The highest contribution came from the level of gene expression that accounts for ∼46% of the model (Fig. 4C). The GC content of the intron accounts for 15%, and together with other parameters associated with the base composition of the introns (e.g., TC% accounts for 6.2%), the total contribution of base composition reaches ∼22%. Although the difference between GC content of an intron and the flanking exons (ΔGC) has been previously reported to be linked to intron splicing efficiency (Amit et al. 2012), ΔGC was not retained in our final model (Supplemental Table S1). As expected, GC content and ΔGC (introns − flanking exons) are highly correlated (Supplemental Fig. S4B), and forcing the usage of the latter does not improve the model. Splicing signals account for 9.5% of the model, and the parameters associated with the size and base composition of the transcript account for ∼8.7%. Intron size and position in the transcript account for 7.1% of the model, followed by intron sensitivity to the NMD pathway (2.5%), the size and base composition of the flanking exons (2.4%), whether an intron is 3n or not (0.66%), and the parameters associated with the formation of secondary structures (0.35%). All the parameters relative to nucleosome positioning account for only 0.43% of the model (Fig. 4C–D; Supplemental Table S1). Moreover, if we divide the introns based on their NMD sensitivity, our model can explain 40% of the variation in intron splicing efficiency for the NMD-sensitive introns but only 27% for the NMD-insensitive ones (Supplemental Fig. S4C). We therefore conclude that the GC content, which is tightly linked to nucleosome positioning, contributes to intron splicing efficiency: a high GC content, which is correlated with high nucleosome occupancy, is associated with low splicing efficiency.
Discussion
We have performed the first nucleosome position profiling in the P. tetraurelia MAC genome during vegetative growth. Despite its high AT richness (72% AT), the P. tetraurelia MAC genome displays a very regular nucleosome positioning pattern as observed in other eukaryotes: NFRs at the TSSs and TTSs, as well as a regular nucleosome array along genes. An independent study reached the same conclusions (Drews et al. 2022). Unlike Tetrahymena thermophila, another AT-rich ciliate (78% AT; with an NRL of 199 bp) (Beh et al. 2015), the NRL in the P. tetraurelia MAC genome presents a smaller periodicity (151 ± 1 bp), very similar to that of S. pombe (156 bp) (Godde and Widom 1992) and that of Plasmodium falciparum (155 bp; >80%AT) (Kensche et al. 2016; Silberhorn et al. 2016).
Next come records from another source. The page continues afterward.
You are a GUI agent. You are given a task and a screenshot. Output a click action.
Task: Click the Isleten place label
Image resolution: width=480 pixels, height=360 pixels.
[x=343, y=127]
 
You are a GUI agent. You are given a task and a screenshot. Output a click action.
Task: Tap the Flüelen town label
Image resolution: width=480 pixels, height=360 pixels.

This short NRL means that the naked “linker” DNA between nucleosomes in Paramecium is extremely small (only a few base pairs) compared with that of most other eukaryotic genomes, at least tens of base pairs or even larger (Arceci and Gross 1980). A higher H1/core-histone ratio has been previously reported as being associated with a longer NRL (Fan et al. 2003, 2005; Woodcock et al. 2006). For the three eukaryotes with the smallest NRL, P. tetraurelia, P. falciparum, and S. pombe, no ortholog of histone H1 has been identified so far. This strongly suggests that the absence of H1 might contribute to the extremely short NRL observed in Paramecium chromatin organization in the somatic MAC genome.
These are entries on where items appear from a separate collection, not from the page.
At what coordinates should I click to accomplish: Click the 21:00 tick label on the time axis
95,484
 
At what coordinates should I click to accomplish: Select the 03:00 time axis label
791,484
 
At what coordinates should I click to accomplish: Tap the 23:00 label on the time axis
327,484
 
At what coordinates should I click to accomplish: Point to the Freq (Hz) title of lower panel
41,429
In yeast and humans, actively transcribed genes tend to have a shorter NRL than transcriptionally inactive genes, partially owing to the binding of H1 generating inaccessible chromatin at inactive genes (Valouev et al. 2011; Correll et al. 2012; Barbier et al. 2021). With the separation of the germline MIC and the somatic MAC genomes in two distinct nuclei, the Paramecium MAC genome is characterized by very high coding density. Indeed, >80% of the MAC is covered by annotated genes, and 65% of the coding genes are expressed (RNA-seq coverage of at least 1 RPKM) during vegetative growth (Aury et al. 2006; Arnaiz et al. 2017), which might explain the extremely short length and narrow distribution of NRL. A significant difference in the nucleosome organization between MAC and MIC genomes has been reported for T. thermophila (Xiong et al. 2016). How nucleosomes are organized in the Paramecium MIC genome is unknown. At each sexual cycle of Paramecium, the parental MAC is destroyed, and the new MIC and MAC are generated from the parental germline MIC (Bétermier and Duharcourt 2014). During new MAC development, at least 30% of the germline DNA is eliminated during massive genome rearrangements (Guérin et al. 2017; Sellis et al. 2021). A large amount of extremely short (26- to ∼1000-bp) noncoding germline sequences, called internal eliminated sequences (IESs), need to be precisely excised to correctly assemble functional genes in the new MAC genome of Paramecium species (Sellis et al. 2021). How nucleosome positioning is organized in the germline MIC genome relative to IESs and whether nucleosome positioning and/or GC content might play a role in IES excision are open questions (Coyne et al. 2012; Lhuillier-Akakpo et al. 2014).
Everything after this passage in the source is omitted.